Outlook 2021: Stretching the Rubber Band (Even) Further — Engage
Source: Federal Reserve; FA Wealth Management

This influx of liquidity into an already flooded global system (from the Great Recession of 2008) will only extend the party even further past midnight. Some commentators are now even suggesting we could see a repeat of the Roaring 20s, which was a decade of unprecedented growth that came after the end of World War 1 and the Spanish Flu, events which necessitated drastic expansionary fiscal and monetary action as the case is today. We are less sanguine, but admittedly, we do see a boost to asset prices in the months ahead nevertheless. 

Some of the themes we see playing out over the next few months in a post-COVID19 world are:

  1. A move away from US Equities to Non-US or the Rest of the World, especially in regions like Europe and Emerging Markets, which have underperformed in recent years.
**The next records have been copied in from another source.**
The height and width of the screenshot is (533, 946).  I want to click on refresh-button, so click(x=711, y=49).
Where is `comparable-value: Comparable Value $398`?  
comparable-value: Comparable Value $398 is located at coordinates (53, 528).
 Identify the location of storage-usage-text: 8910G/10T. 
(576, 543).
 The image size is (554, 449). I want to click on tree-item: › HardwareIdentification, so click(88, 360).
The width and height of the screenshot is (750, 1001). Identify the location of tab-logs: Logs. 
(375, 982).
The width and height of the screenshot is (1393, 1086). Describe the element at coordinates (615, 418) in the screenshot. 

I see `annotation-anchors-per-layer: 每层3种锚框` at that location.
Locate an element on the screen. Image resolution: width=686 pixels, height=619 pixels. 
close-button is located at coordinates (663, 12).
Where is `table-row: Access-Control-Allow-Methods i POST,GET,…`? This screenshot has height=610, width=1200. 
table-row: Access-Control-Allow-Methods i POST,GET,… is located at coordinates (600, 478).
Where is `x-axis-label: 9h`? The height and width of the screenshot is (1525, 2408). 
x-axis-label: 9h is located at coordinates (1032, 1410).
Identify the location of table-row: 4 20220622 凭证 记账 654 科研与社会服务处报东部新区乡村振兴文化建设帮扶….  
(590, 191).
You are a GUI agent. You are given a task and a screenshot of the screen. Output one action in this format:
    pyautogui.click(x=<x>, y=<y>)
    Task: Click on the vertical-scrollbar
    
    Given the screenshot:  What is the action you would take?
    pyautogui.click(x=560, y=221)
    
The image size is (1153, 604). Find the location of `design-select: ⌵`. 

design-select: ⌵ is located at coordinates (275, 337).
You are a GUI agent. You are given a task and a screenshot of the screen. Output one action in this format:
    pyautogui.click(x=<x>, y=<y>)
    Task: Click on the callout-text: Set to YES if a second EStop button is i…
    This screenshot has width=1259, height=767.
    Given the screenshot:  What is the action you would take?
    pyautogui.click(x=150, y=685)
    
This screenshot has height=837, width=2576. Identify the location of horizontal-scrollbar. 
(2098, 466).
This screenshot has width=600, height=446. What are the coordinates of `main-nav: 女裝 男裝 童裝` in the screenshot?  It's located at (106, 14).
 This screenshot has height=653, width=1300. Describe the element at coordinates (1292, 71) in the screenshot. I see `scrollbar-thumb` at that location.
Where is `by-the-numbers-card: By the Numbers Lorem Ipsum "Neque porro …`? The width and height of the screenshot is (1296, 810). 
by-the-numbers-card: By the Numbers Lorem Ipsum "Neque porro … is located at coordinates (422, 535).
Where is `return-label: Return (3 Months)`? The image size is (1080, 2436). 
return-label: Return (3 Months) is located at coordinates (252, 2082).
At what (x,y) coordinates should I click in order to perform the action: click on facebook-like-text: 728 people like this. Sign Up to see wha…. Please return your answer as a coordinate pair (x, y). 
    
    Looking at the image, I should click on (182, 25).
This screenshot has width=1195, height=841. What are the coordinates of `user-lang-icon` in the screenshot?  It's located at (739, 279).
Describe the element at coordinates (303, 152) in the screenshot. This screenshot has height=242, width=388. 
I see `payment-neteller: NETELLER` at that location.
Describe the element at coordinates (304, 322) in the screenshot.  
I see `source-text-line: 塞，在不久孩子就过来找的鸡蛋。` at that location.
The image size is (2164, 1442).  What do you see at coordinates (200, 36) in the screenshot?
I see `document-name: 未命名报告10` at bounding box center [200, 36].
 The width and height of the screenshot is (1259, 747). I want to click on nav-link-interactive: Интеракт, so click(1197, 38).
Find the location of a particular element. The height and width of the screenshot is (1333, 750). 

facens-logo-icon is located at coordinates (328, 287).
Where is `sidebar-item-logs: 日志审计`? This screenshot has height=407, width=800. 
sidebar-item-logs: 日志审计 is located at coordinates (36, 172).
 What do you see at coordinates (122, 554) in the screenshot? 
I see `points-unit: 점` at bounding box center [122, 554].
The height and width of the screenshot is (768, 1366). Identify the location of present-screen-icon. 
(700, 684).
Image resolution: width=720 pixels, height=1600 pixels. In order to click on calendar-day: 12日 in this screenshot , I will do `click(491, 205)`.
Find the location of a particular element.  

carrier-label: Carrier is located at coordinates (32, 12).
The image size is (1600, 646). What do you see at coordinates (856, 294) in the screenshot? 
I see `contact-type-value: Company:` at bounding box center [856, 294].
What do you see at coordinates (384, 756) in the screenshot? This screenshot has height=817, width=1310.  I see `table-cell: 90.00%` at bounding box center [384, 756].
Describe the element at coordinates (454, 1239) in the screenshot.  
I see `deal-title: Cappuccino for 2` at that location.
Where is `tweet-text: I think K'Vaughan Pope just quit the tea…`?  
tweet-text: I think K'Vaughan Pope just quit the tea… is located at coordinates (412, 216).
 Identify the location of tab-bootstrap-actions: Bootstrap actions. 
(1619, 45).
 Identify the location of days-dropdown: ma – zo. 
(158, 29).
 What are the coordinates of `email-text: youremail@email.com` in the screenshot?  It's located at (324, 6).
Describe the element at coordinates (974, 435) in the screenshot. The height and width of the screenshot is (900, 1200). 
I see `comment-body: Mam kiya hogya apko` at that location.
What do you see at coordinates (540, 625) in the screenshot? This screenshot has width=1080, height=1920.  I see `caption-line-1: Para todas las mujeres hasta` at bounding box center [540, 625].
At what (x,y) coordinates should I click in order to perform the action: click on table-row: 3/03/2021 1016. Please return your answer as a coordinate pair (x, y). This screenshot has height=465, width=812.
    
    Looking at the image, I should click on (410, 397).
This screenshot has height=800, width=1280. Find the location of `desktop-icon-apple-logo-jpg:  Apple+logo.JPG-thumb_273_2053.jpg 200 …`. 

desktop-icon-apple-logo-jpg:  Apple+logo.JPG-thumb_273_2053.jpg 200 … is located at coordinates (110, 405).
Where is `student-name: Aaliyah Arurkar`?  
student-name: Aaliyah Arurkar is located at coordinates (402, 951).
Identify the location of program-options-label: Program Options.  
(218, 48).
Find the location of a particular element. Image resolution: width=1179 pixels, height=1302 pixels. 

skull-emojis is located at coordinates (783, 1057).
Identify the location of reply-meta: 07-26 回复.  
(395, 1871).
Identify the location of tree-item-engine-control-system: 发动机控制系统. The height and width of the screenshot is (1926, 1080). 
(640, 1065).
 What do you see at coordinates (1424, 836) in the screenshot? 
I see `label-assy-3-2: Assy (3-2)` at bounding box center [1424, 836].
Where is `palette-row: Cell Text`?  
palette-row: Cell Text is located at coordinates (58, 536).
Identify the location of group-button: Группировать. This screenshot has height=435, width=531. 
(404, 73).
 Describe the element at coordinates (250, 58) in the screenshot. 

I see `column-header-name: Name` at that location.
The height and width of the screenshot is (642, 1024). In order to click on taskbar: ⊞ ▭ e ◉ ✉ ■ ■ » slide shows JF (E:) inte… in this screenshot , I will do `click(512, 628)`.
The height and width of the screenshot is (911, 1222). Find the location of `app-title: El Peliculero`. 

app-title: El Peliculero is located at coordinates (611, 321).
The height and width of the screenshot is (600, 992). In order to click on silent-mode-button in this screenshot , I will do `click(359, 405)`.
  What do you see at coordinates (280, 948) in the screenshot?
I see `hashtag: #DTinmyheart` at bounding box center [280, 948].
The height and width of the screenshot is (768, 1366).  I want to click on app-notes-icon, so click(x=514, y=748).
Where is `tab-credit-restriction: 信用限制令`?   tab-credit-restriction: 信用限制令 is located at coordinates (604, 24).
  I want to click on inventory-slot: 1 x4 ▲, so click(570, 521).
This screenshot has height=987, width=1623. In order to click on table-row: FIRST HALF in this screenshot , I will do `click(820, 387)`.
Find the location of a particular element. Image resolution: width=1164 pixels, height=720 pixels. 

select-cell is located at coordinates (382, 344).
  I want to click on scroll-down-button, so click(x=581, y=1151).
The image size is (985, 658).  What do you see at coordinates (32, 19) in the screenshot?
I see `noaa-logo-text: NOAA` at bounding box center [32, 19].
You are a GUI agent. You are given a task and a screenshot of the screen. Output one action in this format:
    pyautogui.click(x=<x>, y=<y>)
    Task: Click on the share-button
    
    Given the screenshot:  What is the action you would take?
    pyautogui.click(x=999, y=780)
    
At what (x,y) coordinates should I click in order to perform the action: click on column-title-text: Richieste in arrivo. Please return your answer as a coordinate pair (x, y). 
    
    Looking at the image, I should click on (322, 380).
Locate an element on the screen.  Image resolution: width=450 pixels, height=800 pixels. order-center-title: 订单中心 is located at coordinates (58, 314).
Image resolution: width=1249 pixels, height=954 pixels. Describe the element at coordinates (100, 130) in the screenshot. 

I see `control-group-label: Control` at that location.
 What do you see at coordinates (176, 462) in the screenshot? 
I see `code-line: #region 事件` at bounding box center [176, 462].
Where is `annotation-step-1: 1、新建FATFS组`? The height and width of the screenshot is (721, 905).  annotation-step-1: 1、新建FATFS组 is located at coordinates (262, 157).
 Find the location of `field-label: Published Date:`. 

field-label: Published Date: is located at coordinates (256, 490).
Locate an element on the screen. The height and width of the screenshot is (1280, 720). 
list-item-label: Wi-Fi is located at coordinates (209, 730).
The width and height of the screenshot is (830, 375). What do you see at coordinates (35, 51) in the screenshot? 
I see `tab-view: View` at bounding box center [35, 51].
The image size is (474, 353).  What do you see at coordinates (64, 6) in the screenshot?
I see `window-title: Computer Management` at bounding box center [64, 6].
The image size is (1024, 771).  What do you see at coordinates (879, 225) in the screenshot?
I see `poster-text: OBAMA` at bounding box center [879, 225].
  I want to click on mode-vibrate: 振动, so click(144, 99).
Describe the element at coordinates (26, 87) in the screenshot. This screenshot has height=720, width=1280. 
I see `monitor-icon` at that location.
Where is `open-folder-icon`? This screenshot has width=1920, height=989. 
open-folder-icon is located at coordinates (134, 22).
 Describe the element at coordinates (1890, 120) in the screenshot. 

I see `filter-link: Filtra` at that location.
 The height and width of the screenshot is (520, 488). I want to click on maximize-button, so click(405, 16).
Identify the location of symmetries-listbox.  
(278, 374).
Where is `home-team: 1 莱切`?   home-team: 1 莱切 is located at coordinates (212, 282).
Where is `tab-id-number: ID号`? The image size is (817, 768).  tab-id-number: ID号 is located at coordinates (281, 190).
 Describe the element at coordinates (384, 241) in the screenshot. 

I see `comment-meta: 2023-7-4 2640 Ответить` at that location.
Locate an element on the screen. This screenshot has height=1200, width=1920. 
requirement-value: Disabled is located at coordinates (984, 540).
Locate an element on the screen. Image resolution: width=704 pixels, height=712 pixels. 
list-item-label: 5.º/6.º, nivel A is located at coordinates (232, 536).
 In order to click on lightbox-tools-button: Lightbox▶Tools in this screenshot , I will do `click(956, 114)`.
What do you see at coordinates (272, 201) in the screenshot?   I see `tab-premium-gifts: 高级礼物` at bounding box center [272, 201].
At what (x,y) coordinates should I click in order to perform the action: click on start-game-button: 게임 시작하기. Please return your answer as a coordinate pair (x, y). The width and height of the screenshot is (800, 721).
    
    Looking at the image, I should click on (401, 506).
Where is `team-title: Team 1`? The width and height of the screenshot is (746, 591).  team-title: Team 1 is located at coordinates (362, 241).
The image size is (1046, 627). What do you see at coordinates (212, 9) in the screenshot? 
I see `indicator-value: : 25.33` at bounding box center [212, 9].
This would be a normalisation play where re-allocation brings such markets from undervalued to neutral (rather than overvalued);
  2. A move from Growth stocks like tech and stay home equities to Value stocks within each market as asset managers rebalance to take profit while remaining positive on the former;
  3. A move to add “insurance” in the form of gold and others like bitcoin into portfolios to guard against tail end risks, e.g., re-emergence of inflation, systemic risks. In relation to this, mining stocks of these assets are likely to outperform the physical asset itself e.g., gold mining stocks especially juniors, bitcoin mining companies;
  4. Potential of an upswing in the commodity cycle as the world gradually re-emerges from COVID19 and economic activities normalise;
  5. A greater emphasis on investments related to providing climate change solutions. Post COVID19, the world will likely be more aware of its vulnerability and is likely to view climate change from a different set of lenses.

In summary, financial assets are likely to experience more upside in the months ahead although investors need to be aware of a change in themes, as some that had worked prior to this may no longer generate as strong a performance as before. But amid this short-term positive outlook, investors must formulate a defensive strategy as there continues to be a deterioration in major economic matrices like debt-to-GDP, ever increasing central banks’ balance sheets, overvalued financial markets, etc, all of which suggest that the punch bowl could be taken away at any time. 

Important: The information and opinions in this article are for general information purposes only. They should not be relied on as professional financial advice. Readers should seek independent financial advice that is customised to their specific financial objectives, situations & needs. This advertisement or publication has not been reviewed by the Monetary Authority of Singapore.